Azadée Nichapour me donne le sentiment d’être une figure à part dans la poésie contemporaine. Je l’ai d’ailleurs découverte au hasard d’une anthologie et ses poèmes tranchaient nettement par rapport aux autres. Quand je lis ses poèmes, j’entends une personne concernée par le monde actuel, sincère, sans artifice. Je ne veux pas dire que la poésie contemporaine est autiste ou artificielle – je ne le crois pas – mais elle donne parfois l’impression de faire beaucoup de détours avant d’atteindre son but. En même temps, tout le monde sait qu’en Art il est difficile d’être simple sans être plat et, précisément, Azadée Nichapour y parvient souvent avec bonheur.
Son recueil Parfois la beauté nous laisse entrer dans ses préoccupations et son univers quotidiens : souvenirs d’enfance, famille, trajets en métro, lecture du journal, écoute de la radio, …
Ses thèmes sont l’écriture, sa situation d’exilée, l’amour, le rêve, la beauté, la quête de soi.
La plupart de ses poèmes sont courts, proches de l’aphorisme. Sa langue est pour ainsi dire celle du langage parlé. Elle aime beaucoup jouer avec les expressions toutes faites pour les détourner. Elle aime aussi jouer avec les sonorités, les mots se répondant souvent par échos ; il lui arrive même d’utiliser, d’une manière très libre, la rime.

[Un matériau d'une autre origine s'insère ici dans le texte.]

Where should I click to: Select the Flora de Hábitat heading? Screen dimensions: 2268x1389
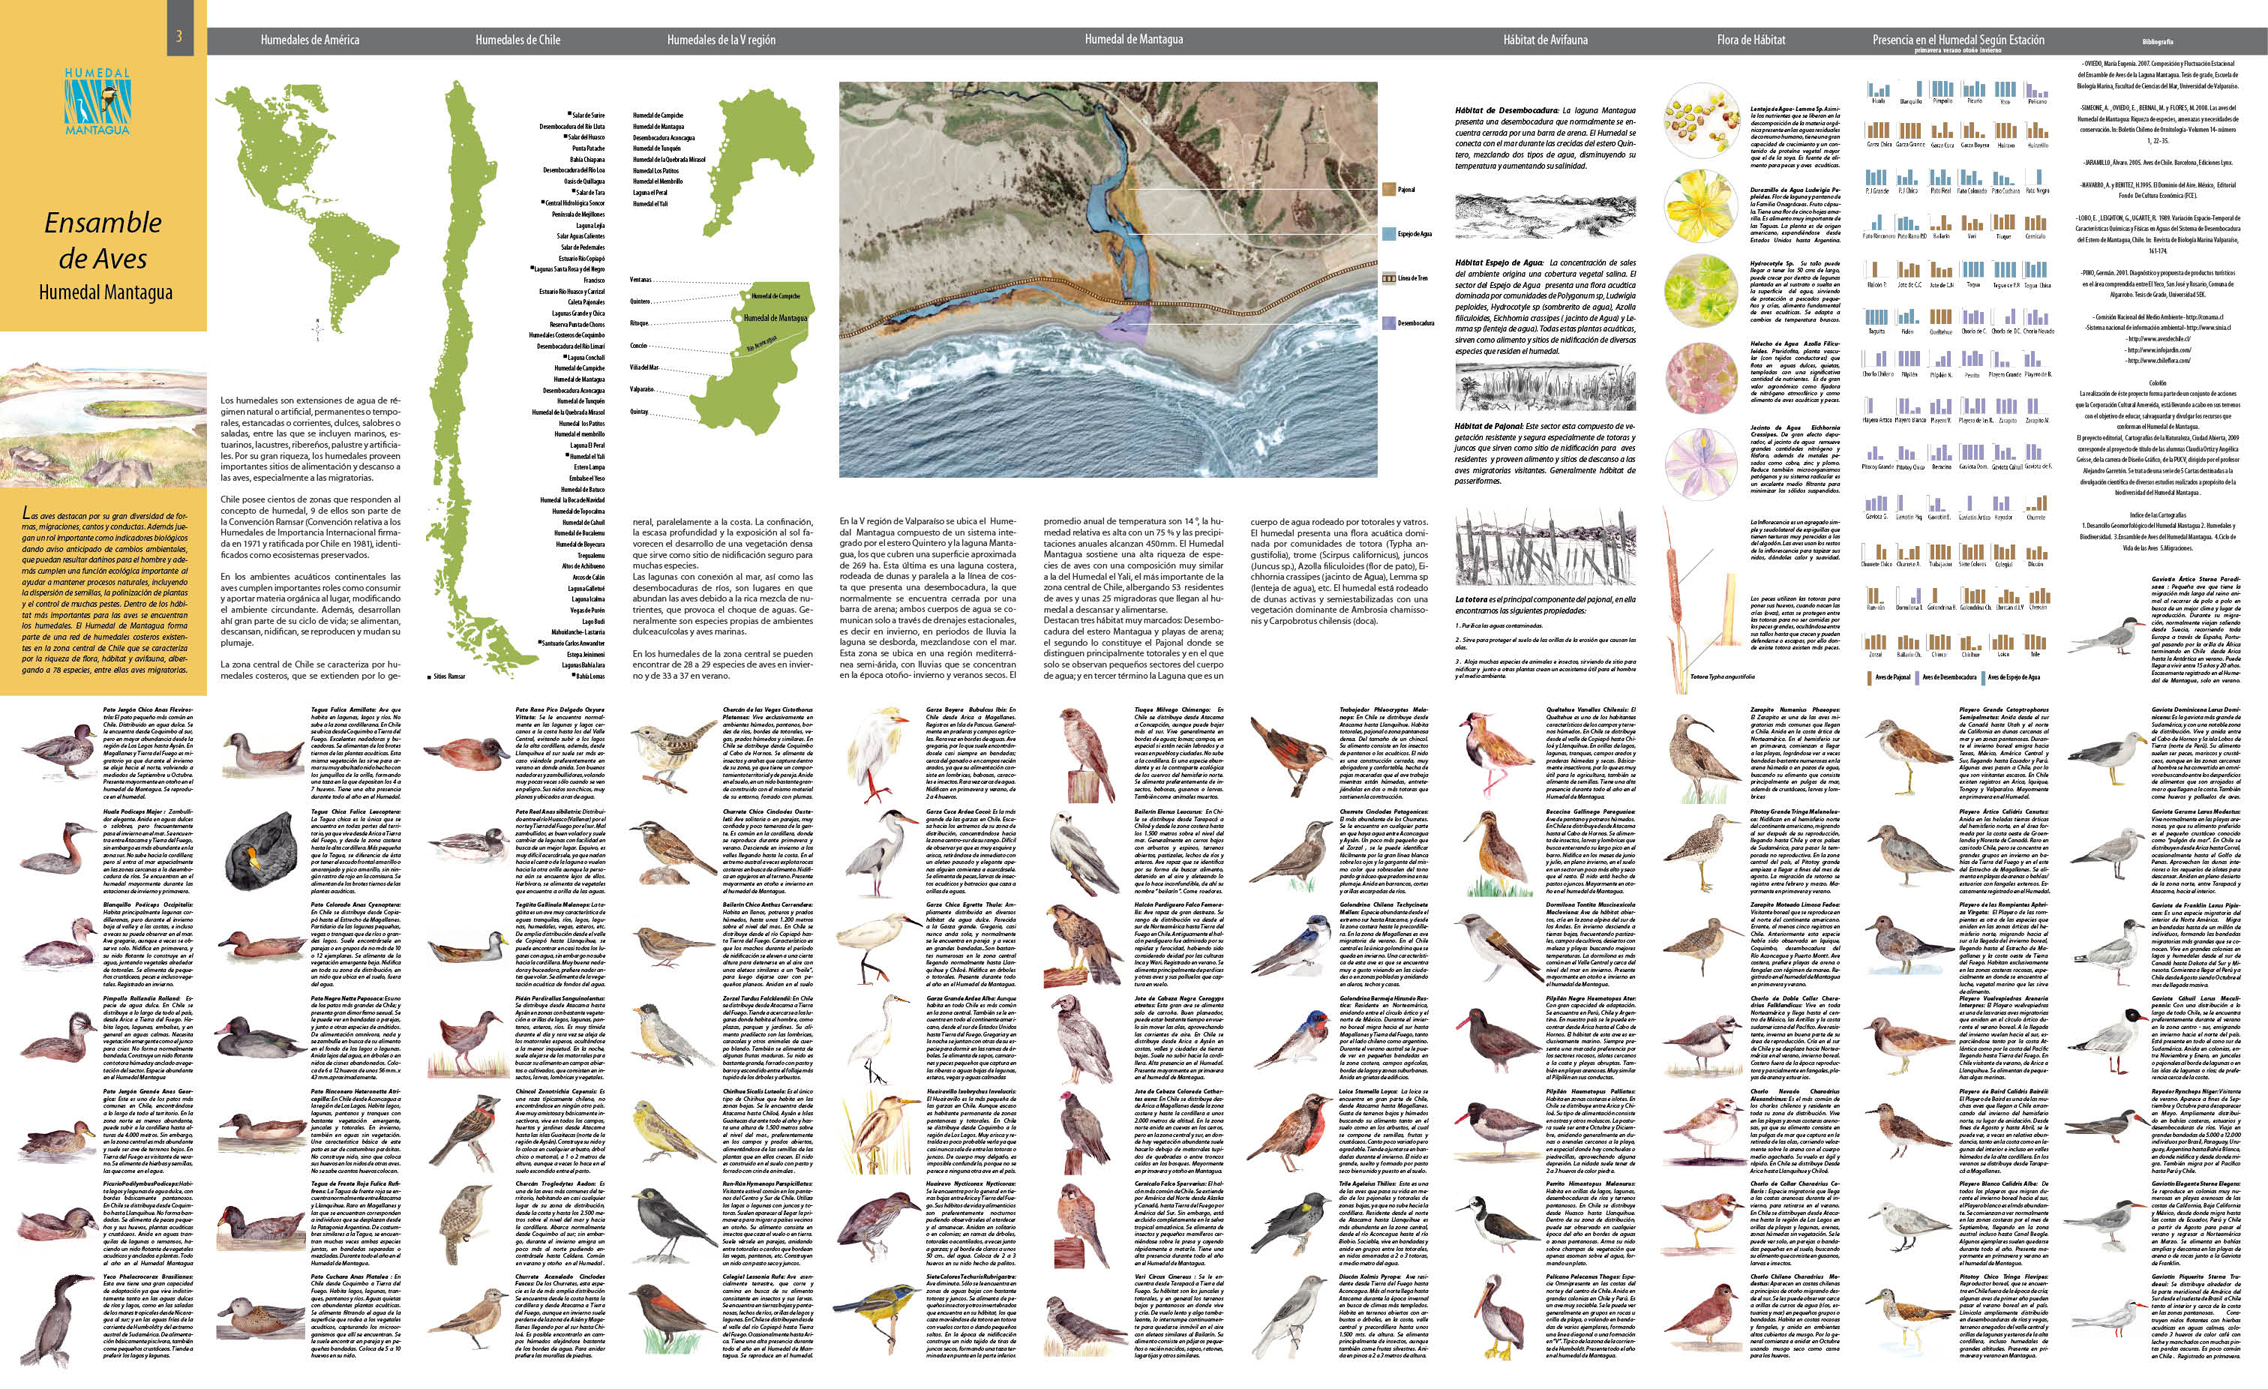(1750, 40)
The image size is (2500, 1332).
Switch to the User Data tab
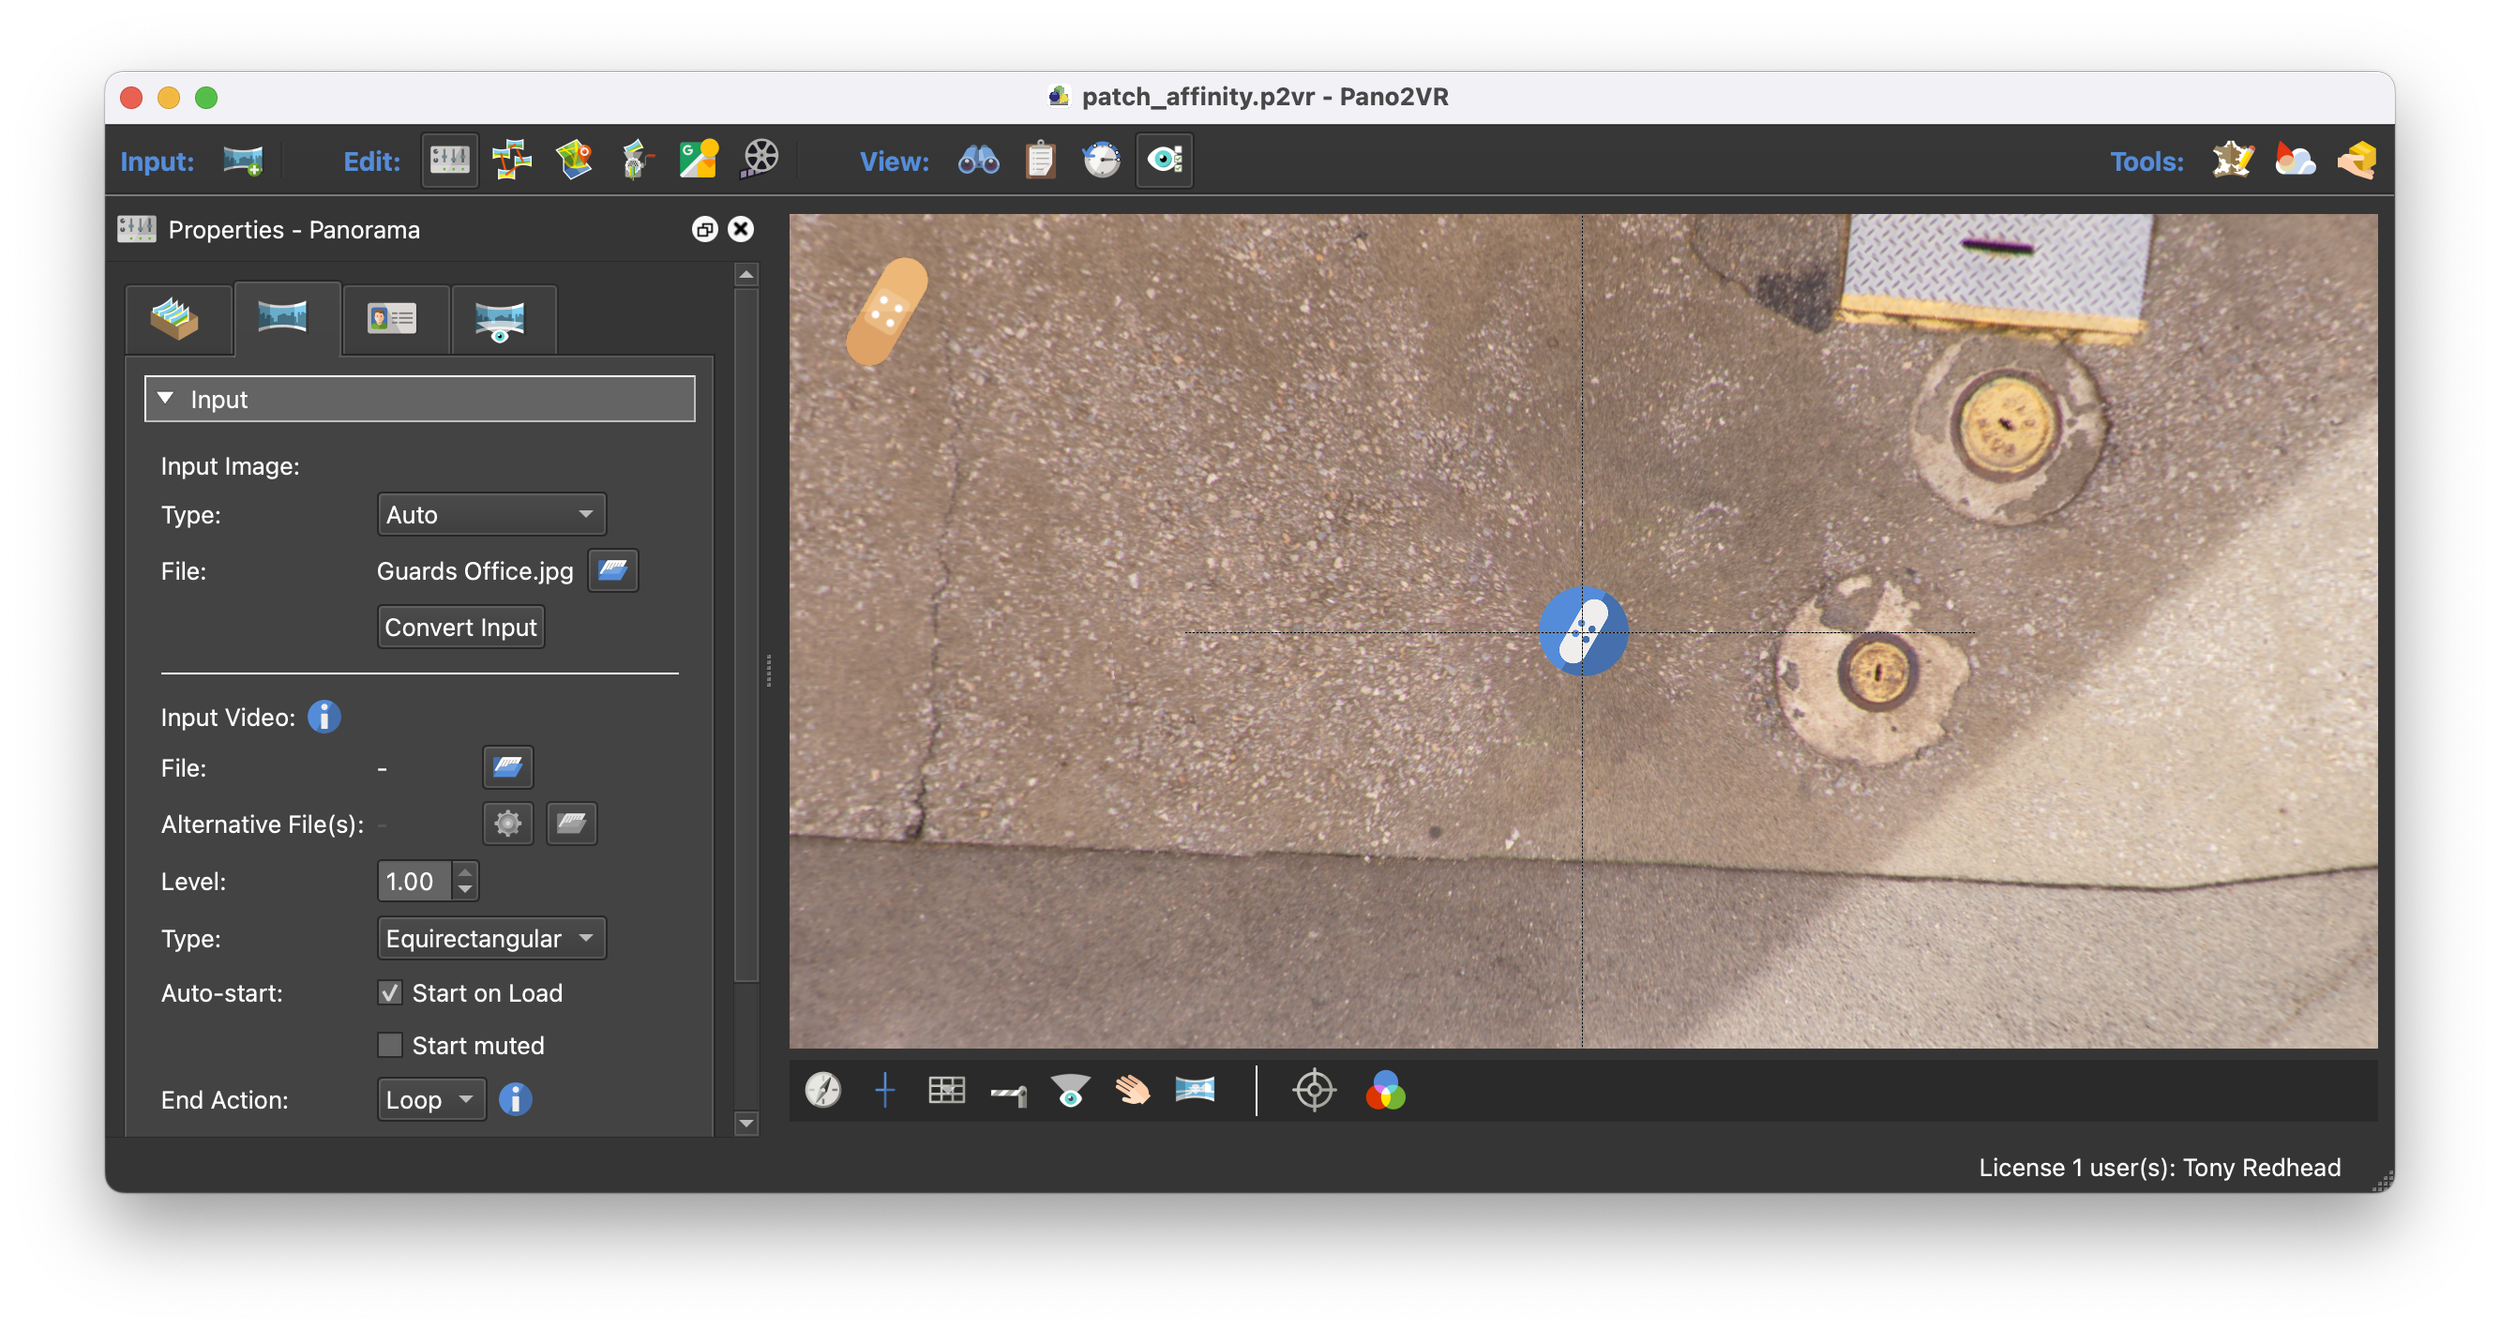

Pour présenter Azadée Nichapour je pourrais dire qu’elle est d’origine iranienne (Nichapour est sa ville natale) et qu’elle était enfant lorsque sa famille a décidé de s’exiler en France. Mais à cela elle répond :
Il faut que je vous dise
je ne suis pas celle qu’on vous présente
Ceci n’est pas une Persane
mais une personne
Méfiez-vous de la forêt qui cache l’arbre
J’aime aussi beaucoup ce poème, assez facétieux et profond :
Heureusement que les miroirs
sont différents
Sinon on se ressemblerait
comme deux gouttes d’eau
On pourrait même
se prendre pour soi-même
Il ne manquerait plus
que de se croire unique
Azadée Nichapour dit souvent “Je” dans ses poèmes et l’explique d’une manière très jolie et touchante :
- Tu ne parles que de toi
écris un poème sur la réalité
un miroir qui montre le monde entier
- Ne vois-tu pas Papa
je suis moi-même le monde
grande blessée de toutes les guerres
de la Première à la Dernière
jardin d’enfants et cimetière
J’aime aussi beaucoup ce petit poème – dont la formulation me semble intelligente, concise, pénétrante :
La séduction
n’est pas
une science exacte
Avec la somme de tes qualités
tu n’obtiens pas mon amour
Et je finis par celui qui m’enchante le plus car il peut s’appliquer à des tas de situations différentes et, je crois, va évoquer quelque chose à tout le monde :
Échange de bons procédés
Je te dirai tes quatre vérités
et tu feras mes quatre volontés
Parfois la beauté est paru aux éditions Seghers en 2008.